───── INFORMATION GIVEN ─────
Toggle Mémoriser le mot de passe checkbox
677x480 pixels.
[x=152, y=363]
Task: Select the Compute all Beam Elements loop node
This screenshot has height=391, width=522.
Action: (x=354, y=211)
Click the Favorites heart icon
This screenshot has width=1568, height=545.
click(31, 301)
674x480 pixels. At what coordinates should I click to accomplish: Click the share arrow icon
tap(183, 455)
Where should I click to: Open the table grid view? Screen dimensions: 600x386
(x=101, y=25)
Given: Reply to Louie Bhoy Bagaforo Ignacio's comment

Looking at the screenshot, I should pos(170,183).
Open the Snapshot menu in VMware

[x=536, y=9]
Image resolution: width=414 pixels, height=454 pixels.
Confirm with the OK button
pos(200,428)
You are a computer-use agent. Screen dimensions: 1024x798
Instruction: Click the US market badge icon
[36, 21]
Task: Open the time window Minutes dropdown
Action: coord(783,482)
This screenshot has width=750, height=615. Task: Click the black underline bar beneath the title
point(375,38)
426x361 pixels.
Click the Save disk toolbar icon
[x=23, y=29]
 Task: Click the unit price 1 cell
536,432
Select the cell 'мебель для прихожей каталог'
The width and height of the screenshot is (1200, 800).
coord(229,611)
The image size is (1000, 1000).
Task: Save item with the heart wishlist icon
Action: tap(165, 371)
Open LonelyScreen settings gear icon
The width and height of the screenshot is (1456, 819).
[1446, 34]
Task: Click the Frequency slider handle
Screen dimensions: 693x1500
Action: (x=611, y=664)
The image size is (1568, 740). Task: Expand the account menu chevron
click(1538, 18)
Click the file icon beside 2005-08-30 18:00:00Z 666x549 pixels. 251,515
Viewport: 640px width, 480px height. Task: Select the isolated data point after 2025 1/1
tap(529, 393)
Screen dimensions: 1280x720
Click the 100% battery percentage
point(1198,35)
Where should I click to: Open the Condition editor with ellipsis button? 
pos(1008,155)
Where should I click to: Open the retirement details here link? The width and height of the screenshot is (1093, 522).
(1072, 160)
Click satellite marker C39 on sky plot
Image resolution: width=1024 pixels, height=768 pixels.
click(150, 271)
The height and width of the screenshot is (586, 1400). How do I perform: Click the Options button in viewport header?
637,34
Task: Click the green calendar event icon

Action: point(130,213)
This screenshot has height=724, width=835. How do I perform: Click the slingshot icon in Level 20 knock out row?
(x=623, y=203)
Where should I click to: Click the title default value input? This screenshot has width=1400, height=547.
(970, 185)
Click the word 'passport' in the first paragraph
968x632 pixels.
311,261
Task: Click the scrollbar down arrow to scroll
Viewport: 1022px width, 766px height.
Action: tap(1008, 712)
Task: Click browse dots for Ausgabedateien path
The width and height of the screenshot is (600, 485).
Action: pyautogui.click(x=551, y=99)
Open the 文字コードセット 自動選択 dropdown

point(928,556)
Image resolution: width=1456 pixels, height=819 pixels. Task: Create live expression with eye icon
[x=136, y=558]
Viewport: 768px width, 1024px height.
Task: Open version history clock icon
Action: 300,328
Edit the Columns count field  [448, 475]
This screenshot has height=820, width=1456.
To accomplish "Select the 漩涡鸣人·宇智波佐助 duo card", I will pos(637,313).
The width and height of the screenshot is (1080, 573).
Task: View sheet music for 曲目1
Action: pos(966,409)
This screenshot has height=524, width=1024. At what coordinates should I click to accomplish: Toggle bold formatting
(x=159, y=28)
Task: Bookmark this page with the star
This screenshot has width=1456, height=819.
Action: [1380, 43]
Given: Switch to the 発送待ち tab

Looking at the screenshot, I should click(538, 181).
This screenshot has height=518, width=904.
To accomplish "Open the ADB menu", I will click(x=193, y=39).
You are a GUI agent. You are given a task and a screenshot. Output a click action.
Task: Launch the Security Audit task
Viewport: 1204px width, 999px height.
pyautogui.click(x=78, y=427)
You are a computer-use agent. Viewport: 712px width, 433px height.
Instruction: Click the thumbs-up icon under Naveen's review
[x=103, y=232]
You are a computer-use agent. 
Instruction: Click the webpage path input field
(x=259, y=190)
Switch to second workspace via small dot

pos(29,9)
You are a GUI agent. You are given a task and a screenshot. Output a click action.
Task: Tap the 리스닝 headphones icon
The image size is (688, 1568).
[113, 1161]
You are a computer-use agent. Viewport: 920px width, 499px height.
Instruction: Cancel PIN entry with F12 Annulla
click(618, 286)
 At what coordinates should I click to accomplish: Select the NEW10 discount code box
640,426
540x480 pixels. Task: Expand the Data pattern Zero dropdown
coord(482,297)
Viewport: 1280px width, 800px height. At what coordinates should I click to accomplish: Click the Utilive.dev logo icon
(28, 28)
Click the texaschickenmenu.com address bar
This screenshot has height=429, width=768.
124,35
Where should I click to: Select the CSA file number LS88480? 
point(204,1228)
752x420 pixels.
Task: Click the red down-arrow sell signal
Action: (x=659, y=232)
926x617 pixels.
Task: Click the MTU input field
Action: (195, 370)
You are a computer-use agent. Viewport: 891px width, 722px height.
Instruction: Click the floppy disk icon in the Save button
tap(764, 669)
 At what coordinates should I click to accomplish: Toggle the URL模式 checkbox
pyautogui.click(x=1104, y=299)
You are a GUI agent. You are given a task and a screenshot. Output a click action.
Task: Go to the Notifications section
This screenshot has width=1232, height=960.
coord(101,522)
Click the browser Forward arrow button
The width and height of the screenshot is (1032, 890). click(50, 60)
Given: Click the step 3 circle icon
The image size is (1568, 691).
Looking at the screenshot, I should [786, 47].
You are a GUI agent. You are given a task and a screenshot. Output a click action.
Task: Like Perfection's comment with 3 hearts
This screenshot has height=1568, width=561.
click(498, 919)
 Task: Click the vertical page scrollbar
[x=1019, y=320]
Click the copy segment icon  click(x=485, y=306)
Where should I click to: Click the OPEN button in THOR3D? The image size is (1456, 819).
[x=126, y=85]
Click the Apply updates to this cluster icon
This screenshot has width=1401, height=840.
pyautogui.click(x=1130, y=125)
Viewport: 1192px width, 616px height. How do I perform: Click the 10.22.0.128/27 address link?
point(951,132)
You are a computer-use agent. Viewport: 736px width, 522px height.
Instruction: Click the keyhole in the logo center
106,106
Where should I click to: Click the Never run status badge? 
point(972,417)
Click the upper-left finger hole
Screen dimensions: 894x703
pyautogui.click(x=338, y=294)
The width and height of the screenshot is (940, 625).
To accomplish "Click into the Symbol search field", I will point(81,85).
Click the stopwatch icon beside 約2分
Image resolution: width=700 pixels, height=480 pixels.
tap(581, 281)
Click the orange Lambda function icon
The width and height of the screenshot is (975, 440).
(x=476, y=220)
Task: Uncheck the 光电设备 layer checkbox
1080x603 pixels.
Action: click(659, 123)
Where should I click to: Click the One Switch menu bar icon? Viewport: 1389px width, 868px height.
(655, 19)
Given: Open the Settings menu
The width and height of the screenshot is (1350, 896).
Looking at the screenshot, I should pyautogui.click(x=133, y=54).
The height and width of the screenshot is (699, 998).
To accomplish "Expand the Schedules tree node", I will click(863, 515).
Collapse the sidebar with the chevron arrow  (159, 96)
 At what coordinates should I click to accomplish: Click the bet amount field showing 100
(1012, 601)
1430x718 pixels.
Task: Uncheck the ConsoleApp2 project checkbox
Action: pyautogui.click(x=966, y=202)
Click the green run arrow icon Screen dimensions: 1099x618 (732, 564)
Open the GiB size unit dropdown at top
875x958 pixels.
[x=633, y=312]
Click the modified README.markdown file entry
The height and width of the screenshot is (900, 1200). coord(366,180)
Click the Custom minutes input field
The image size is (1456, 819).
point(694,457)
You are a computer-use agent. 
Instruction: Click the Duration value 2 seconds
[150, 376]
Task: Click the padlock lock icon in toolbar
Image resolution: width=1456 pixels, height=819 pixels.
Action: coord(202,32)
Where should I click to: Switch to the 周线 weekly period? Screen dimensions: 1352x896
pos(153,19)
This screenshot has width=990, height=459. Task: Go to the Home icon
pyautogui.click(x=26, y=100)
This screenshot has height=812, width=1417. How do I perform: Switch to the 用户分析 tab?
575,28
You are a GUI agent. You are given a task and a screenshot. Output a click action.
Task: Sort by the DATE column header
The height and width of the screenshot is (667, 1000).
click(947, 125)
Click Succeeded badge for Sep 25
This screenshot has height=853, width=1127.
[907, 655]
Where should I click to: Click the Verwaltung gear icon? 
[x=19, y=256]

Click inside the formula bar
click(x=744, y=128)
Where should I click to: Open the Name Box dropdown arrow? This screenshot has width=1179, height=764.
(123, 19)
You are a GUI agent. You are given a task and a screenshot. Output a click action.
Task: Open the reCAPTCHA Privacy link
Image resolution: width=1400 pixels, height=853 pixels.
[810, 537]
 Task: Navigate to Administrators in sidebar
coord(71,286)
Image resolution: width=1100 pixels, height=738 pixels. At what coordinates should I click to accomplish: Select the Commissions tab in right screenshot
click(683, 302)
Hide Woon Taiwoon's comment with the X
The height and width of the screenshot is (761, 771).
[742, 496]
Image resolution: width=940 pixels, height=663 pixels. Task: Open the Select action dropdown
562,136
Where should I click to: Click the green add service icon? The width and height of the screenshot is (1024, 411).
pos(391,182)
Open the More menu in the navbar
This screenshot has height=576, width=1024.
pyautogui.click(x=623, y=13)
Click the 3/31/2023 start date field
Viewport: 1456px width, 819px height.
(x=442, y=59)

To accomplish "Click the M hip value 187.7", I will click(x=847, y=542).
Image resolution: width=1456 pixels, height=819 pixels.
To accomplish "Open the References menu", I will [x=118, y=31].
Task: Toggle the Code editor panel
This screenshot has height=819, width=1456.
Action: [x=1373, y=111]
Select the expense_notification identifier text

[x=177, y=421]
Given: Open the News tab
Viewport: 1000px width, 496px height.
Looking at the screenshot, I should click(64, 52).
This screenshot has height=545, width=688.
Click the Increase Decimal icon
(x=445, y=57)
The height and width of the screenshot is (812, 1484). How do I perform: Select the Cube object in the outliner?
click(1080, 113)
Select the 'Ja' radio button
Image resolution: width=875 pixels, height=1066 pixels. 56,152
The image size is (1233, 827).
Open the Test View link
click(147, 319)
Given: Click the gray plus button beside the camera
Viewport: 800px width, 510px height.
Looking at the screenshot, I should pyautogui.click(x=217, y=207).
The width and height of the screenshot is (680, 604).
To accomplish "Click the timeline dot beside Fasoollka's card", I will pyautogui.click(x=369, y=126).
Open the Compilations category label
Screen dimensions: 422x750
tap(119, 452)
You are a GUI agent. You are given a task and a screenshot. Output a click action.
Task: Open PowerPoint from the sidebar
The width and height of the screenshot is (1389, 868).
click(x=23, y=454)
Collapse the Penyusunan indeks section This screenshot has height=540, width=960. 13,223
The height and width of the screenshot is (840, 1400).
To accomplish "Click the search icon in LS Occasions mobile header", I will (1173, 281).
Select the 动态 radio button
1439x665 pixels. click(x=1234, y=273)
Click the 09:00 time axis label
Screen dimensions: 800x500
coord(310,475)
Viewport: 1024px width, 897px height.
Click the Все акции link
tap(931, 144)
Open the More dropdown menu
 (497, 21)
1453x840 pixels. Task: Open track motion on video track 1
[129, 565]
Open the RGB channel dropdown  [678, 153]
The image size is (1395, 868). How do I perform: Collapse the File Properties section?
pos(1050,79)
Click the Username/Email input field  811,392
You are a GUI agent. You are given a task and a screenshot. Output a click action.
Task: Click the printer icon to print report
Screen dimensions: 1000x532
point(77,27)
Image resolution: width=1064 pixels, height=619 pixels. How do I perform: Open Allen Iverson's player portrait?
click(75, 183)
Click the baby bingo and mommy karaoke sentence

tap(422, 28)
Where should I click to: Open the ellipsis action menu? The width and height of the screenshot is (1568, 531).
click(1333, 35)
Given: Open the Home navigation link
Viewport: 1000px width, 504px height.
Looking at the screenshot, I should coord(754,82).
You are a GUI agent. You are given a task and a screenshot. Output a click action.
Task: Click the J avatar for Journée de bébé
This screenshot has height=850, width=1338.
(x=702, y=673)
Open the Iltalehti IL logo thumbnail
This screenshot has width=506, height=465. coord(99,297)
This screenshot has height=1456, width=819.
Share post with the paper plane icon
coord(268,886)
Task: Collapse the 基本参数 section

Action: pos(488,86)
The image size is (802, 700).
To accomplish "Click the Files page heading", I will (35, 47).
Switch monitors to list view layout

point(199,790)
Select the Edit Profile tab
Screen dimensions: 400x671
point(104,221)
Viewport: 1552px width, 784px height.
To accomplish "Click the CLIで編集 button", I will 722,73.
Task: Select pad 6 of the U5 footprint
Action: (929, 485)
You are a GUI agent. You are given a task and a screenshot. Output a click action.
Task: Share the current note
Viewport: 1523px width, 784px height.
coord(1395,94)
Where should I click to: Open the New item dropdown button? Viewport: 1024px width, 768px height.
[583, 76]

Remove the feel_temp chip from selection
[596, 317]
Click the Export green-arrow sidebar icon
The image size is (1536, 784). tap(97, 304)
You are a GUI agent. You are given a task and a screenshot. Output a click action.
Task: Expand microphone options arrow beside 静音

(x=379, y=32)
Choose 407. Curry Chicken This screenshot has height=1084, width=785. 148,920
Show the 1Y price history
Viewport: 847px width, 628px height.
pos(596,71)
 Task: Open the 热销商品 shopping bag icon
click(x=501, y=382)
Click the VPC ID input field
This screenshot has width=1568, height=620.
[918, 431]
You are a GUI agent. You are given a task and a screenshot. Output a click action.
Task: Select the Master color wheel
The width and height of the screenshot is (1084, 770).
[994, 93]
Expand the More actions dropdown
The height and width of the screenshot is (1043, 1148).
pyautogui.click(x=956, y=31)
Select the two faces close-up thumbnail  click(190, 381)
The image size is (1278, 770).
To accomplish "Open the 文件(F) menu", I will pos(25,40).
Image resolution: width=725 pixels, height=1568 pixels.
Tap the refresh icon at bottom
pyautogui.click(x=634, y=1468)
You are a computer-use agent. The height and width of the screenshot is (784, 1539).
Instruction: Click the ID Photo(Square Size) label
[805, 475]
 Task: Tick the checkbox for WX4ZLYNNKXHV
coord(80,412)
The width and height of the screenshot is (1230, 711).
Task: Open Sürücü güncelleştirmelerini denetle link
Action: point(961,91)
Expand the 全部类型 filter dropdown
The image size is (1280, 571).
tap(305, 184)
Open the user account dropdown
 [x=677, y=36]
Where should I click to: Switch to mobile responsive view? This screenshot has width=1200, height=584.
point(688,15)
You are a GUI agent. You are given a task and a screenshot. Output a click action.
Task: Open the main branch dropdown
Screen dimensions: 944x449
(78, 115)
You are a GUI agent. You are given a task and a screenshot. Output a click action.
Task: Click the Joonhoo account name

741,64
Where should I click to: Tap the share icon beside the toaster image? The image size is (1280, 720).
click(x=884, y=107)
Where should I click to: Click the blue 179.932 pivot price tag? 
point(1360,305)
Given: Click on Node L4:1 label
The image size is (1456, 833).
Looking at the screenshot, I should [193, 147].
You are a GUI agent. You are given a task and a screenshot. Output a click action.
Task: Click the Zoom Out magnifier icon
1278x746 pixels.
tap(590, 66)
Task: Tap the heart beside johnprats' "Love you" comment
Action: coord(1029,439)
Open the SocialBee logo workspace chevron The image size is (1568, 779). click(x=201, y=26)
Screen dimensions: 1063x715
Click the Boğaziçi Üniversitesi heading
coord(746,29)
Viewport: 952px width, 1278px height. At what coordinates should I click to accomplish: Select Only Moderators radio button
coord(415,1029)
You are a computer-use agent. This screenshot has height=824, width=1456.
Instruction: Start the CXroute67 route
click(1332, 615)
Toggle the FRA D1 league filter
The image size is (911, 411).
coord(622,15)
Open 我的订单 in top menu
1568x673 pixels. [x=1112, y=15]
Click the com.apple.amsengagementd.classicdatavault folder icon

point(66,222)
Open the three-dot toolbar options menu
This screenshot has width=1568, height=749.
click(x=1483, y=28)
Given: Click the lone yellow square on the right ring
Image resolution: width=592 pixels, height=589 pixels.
─────
▶ _WHAT IS ASKED_
Lay out the entries from the line with "Select the expense_notification" to the line with "click(1080, 113)" as a two-column CSV with the columns instruction and answer, one row per entry. Put each field in double quotes and replace line breaks with spaces.

▶ _ANSWER TO THE PROBLEM_
instruction,answer
"Select the expense_notification identifier text","[x=177, y=421]"
"Given: Open the News tab Viewport: 1000px width, 496px height.","Looking at the screenshot, I should click(64, 52)."
"This screenshot has height=545, width=688. Click the Increase Decimal icon","(x=445, y=57)"
"The height and width of the screenshot is (812, 1484). How do I perform: Select the Cube object in the outliner?","click(1080, 113)"